═══ Input data ═══

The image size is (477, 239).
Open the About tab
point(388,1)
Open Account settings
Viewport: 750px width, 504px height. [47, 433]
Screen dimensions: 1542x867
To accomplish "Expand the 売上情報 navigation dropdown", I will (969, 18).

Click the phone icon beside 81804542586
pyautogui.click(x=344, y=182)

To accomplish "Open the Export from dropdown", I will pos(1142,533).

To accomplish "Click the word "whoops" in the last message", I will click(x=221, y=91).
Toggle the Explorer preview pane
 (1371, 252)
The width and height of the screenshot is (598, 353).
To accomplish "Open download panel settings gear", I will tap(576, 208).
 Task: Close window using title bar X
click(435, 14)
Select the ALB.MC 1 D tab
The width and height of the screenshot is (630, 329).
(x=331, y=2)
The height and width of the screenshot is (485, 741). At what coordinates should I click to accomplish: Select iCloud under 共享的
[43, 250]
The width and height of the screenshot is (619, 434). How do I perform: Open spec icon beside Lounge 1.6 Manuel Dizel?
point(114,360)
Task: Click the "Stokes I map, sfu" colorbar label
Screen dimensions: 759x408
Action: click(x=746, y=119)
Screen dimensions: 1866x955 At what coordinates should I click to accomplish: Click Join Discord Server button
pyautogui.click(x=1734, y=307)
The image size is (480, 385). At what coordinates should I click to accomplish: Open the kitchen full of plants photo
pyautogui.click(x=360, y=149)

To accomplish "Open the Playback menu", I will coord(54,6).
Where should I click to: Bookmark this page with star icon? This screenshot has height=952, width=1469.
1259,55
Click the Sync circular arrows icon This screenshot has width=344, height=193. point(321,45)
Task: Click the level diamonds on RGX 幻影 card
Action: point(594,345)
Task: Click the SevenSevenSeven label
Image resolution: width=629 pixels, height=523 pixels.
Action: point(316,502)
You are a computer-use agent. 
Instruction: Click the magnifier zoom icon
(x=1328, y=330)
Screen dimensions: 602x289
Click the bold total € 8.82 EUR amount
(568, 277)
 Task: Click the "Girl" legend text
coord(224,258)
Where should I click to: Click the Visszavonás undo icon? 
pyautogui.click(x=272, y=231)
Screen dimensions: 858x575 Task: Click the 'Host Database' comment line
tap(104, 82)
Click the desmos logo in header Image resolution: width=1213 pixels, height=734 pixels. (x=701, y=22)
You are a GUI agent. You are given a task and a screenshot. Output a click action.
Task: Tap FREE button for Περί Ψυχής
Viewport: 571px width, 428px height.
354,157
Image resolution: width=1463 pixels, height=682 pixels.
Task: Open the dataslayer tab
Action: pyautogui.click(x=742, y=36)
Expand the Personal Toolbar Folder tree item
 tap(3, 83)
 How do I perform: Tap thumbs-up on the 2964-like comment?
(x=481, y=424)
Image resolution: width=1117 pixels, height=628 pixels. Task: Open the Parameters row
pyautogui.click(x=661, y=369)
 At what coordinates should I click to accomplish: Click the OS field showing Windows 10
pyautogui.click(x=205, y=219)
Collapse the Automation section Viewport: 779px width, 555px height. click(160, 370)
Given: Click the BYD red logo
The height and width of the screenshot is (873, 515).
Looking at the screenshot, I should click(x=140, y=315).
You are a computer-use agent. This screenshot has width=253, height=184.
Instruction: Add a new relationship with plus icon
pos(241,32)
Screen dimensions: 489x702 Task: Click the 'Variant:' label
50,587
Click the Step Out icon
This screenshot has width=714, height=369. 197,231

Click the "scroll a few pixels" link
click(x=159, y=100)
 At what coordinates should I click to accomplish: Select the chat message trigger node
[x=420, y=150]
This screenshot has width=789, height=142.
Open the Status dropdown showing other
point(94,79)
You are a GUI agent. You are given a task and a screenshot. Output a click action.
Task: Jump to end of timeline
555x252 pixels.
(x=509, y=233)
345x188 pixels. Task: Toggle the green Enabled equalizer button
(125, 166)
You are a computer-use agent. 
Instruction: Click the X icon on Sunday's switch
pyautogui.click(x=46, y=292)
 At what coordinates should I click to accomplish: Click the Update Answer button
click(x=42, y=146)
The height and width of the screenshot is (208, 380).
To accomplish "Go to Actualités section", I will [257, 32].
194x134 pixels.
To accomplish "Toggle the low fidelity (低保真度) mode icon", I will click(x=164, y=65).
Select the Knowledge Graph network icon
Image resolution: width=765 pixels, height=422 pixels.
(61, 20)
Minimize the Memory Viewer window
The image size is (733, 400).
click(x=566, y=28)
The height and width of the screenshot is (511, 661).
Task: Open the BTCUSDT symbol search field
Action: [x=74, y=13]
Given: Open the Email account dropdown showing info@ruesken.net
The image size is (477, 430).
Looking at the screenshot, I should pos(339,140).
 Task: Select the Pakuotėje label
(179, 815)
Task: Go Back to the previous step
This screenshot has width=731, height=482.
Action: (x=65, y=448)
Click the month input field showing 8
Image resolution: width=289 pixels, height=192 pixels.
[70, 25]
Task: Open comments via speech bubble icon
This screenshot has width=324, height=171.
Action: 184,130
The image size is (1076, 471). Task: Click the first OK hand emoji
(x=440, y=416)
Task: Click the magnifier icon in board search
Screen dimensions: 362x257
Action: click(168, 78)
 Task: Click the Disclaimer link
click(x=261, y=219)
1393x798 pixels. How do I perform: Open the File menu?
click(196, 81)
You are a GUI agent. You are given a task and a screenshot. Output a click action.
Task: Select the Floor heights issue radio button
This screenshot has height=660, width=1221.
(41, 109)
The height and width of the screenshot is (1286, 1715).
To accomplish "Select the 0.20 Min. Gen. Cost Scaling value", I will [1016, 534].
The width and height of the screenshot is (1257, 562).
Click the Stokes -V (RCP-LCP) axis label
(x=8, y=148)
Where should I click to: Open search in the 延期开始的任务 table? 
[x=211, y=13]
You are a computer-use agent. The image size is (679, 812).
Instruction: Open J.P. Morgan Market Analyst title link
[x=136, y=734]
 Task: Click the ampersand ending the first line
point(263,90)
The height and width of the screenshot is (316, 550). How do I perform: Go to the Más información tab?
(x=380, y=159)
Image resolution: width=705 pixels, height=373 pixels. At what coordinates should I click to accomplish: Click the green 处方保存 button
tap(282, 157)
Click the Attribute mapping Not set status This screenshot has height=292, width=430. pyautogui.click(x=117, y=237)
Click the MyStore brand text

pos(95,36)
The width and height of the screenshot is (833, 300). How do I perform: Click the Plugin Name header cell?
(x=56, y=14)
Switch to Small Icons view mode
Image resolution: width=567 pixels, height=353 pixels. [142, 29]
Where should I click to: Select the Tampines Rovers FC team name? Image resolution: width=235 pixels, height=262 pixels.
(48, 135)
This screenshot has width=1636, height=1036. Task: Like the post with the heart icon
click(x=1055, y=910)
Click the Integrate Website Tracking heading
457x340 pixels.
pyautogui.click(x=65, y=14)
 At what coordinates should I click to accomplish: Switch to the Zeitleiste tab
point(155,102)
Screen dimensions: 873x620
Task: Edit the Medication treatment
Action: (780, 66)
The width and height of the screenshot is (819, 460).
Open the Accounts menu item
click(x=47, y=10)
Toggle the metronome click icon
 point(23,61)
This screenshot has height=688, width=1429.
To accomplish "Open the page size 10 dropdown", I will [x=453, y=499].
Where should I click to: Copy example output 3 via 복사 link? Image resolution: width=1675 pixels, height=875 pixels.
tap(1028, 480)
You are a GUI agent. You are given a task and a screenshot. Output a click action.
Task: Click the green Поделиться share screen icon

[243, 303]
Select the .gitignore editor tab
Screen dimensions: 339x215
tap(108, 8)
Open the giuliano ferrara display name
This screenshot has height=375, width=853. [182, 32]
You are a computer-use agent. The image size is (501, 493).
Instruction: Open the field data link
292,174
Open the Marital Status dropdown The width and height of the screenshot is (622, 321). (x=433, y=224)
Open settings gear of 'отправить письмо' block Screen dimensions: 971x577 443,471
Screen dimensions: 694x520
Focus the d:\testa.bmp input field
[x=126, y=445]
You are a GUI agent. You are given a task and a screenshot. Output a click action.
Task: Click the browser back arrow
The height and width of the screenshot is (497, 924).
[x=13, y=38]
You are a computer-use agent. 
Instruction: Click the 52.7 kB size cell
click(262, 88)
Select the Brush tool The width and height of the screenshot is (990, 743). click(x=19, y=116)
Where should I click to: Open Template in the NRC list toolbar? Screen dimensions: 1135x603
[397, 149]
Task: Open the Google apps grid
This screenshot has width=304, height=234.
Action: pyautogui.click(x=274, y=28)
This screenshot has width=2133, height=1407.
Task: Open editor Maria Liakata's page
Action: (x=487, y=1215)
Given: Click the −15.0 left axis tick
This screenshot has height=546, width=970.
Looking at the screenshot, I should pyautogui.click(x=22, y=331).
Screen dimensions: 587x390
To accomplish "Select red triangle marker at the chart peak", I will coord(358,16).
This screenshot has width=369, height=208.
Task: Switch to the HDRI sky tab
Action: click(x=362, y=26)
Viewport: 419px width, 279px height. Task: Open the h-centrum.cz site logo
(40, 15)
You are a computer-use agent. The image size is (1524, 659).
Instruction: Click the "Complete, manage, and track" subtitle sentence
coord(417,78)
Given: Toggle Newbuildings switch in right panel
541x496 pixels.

═══

Exercise objective →
Above is a listing; report how many of its lines include the word "section", giving the number only.

Solution to this task →
2